Scientists have demonstrated the use of disguises to sneak biomaterials containing peptide-signaling molecules into the bodies of living animals.1 Ultraviolet light shone on the skin then triggers the peptides to shed their disguises and set off processes. The work represents the first time biological signals presented on biomaterials have been activated by light through the skin of a living animal.
The technique could someday work in humans to enable more precise timing for processes essential to regenerative medicine, cancer treatment, immunology, and stem cell growth, among other applications.
When biomaterials are introduced into the body, they normally stimulate an immune system response immediately. But the researchers used molecular cages to cover binding sites on the peptides that are normally recognized by cell receptors, preventing recognition by the animal's cells. The cages were designed to detach and reveal the peptides when they encounter specific wavelengths of light. The work represents collaboration between scientists from Georgia Tech and the Max-Planck Institute in Germany through the Materials World Network Program. During the five-year project, the research team showed that disguised peptides could trigger cell adhesion, inflammation, fibrous encapsulation, and vascularization responses when activated by light. They also showed that the location and timing of activation could be controlled inside the animal by simply shining light through the skin.

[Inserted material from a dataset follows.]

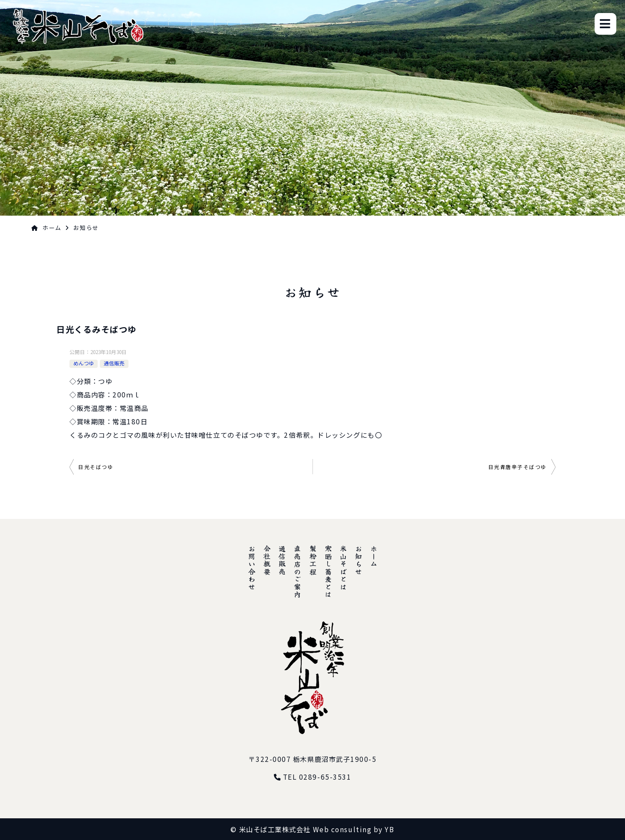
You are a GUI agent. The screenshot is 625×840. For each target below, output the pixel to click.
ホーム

The work involved numerous controls to ensure that the triggering observed was actually done by exposure of the peptides—not the light, or the removal of the protective cage. The researchers also had to demonstrate that the cages were stable enough to remain in place until the link with the peptide was severed by the ultraviolet light.
In the future, photochemists at Max-Planck will be working on alternative cages that could allow sequential activation by light, and activation using longer light wavelengths of molecules deeper inside the body.
Light, heat, and electricity have been used to trigger biological processes in vitro, but light is especially useful because it can be patterned to control processes spatially, which is also important because the processes must occur not only at the right time, but also the right place. "The technique we developed is a general strategy that we can apply to other biological signals to see if they have similar spatio-temporal effects," said Andrés García of Georgia Tech, principal investigator for the project. "We see this as a beginning. From here, there are many, many applications that we can follow."
1. T. Lee et al., Nat. Mater., doi:10.1038/nmat4157 (2014).